## Begin Provided records

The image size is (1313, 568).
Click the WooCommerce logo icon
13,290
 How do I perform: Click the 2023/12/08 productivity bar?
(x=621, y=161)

## End Provided records

- [What you have to do]: Pick out every line of the records that contains the string "Click", matching its case exactly, and copy those lines.

- [Result of this exercise]:
Click the WooCommerce logo icon
 How do I perform: Click the 2023/12/08 productivity bar?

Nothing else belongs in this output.